PROLOGUE

In New York City, September is a beautiful month. The summer humidity is gone, and the skies are warm and clear. It’s also the time of street festivals throughout the five boroughs of the city. Neighborhoods in Queens, Brooklyn, the Bronx, and Staten Island close off their streets, and people bring their picnic tables and grills out from the backyard for block parties. We sit and schmooze with neighbors we’ll argue over parking spots with for the rest of the year and talk about who died, who moved, who got arrested, and how bad the neighborhood’s getting. We also have the San Gennaro feast, with the annual procession of the statue of the patron saint of Naples paraded through the streets of Little Italy, and the smell of sausage and peppers, zeppoli, and cannolli from the street vendors fills the air. Labor Day starts it off with the West Indian Day parade on Eastern Parkway in Brooklyn.
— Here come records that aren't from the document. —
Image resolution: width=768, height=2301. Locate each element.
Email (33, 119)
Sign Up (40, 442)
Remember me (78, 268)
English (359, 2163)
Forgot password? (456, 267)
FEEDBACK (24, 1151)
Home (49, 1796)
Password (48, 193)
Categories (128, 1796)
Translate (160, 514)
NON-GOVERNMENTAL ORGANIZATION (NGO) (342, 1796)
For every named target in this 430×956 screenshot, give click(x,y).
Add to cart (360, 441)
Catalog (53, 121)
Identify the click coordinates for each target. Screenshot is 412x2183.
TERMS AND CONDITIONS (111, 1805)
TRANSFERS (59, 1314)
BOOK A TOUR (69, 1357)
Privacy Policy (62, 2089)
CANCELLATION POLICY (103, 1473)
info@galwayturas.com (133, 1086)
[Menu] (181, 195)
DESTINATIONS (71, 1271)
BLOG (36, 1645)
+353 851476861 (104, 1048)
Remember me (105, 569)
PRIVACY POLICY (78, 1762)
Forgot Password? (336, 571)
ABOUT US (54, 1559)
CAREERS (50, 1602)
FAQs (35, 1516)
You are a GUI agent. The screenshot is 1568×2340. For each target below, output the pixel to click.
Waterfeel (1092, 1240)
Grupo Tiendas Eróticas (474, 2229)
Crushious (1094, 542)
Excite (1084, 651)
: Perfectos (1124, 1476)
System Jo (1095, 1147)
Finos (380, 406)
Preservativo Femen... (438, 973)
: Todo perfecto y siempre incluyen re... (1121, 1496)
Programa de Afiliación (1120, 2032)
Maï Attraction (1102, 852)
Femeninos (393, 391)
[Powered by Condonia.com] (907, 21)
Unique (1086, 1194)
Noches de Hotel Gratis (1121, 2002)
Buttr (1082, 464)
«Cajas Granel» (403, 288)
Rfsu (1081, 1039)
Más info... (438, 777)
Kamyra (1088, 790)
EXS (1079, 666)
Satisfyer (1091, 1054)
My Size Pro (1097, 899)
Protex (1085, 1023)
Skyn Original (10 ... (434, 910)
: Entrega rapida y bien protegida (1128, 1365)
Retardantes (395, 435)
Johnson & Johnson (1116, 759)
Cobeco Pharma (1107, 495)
September 11, 2001, was a beautiful clear day with a soft wind blowing from the north. It was also the electoral primaries in New York City. With new term restrictions, there was a mass exodus of a lot of the incumbent locals, and the new blood wasn’t impressing any of us. The last thing we needed was another mayor who hated cops and handed the streets back to the perps.

But all of this was forgotten at 8:46 that morning when American Airlines flight 11 slammed into the North Tower of the World Trade Center and began the darkest day New York City has ever seen. This forever changed not only our skyline but also the lives of everyone in our city. And the soft winds that blew that day were of smoke and fire and death.